Set exercise a: Translate this sentence from the text about page-load modeling into Spanish: "We chose 4 servers as being a reasonable and practical number."

Text passage:
2014-04-18 Thread Greg White
In most cases it was *far* less than 1%.  In our DOCSIS 3.1 scenarios it is 
more like 1e-5 to 1e-4 (1e-3 worst case for the bufferbloated drop tail 
baseline) which means that implementing dns in the model would have affected on 
the order of 1 out of every 2500 page loads.

As with any model of reality, there is a tradeoff between complexity and 
fidelity, right? We chose 4 servers as being a reasonable and practical number. 
 Many of the most popular sites actually don't distribute content that widely 
(e.g. Google only used 3 servers in our measurements), and the worst case was 
32 servers.   In reality every web page is different, and you could come up 
with an arbitrarily complex model and it still wouldn't match some version of 
reality.  In my view, we want to have something that is practical to implement 
and close enough to reality to be useful.  In the AQM-evaluation draft 
currently, the model is a single 700kB file served from a single server.

Set exercise b: Rewrite the data records from the line with "Image resolution: width=969" up to and including the line with "click(562, 480)". Replace "How do I perform" with "How do I carry out" and keep everything else unchanged.

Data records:
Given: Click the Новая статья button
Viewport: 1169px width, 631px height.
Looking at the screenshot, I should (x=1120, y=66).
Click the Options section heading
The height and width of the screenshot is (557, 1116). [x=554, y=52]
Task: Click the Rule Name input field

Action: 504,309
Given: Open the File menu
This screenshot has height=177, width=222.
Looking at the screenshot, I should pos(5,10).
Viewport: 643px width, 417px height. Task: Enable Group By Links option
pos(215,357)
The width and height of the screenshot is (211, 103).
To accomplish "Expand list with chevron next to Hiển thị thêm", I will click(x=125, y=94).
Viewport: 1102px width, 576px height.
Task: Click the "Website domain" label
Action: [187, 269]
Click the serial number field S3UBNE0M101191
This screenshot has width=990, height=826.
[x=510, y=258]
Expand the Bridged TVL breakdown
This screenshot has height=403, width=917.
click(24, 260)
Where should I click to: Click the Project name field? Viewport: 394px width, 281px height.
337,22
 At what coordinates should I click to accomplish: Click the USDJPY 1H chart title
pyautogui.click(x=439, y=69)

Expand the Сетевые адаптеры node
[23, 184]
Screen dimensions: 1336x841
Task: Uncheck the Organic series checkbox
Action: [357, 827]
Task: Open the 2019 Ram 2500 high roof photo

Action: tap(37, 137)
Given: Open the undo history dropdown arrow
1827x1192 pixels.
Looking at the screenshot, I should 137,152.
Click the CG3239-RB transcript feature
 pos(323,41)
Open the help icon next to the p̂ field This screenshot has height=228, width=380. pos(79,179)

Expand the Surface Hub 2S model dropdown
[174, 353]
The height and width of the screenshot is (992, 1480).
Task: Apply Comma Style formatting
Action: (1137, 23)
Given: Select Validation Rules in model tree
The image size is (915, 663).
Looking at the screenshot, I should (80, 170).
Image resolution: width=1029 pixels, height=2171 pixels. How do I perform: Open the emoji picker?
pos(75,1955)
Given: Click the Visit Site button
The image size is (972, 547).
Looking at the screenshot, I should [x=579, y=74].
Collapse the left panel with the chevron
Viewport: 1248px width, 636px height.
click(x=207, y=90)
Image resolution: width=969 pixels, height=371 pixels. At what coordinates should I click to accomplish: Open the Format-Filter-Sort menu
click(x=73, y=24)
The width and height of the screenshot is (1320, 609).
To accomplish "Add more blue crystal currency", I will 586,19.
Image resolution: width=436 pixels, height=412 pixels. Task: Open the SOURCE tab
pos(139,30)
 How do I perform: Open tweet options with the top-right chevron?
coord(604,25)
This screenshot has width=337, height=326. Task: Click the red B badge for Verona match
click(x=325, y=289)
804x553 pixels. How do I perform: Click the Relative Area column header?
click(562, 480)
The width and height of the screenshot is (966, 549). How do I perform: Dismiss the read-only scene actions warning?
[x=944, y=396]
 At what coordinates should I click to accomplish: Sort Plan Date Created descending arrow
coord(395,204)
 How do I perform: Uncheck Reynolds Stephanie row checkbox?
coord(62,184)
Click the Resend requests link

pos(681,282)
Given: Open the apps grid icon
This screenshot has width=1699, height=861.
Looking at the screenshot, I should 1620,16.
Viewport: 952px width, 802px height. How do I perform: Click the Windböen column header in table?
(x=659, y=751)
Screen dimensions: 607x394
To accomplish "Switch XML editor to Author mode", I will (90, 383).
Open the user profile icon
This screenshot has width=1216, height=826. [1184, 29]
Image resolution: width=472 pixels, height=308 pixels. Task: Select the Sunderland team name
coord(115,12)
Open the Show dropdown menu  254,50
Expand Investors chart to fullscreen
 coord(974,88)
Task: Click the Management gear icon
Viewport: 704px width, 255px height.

Task output a: Elegimos 4 servidores por ser un número razonable y práctico.

Task output b:
Image resolution: width=969 pixels, height=371 pixels. At what coordinates should I click to accomplish: Open the Format-Filter-Sort menu
click(x=73, y=24)
The width and height of the screenshot is (1320, 609).
To accomplish "Add more blue crystal currency", I will 586,19.
Image resolution: width=436 pixels, height=412 pixels. Task: Open the SOURCE tab
pos(139,30)
 How do I carry out: Open tweet options with the top-right chevron?
coord(604,25)
This screenshot has width=337, height=326. Task: Click the red B badge for Verona match
click(x=325, y=289)
804x553 pixels. How do I carry out: Click the Relative Area column header?
click(562, 480)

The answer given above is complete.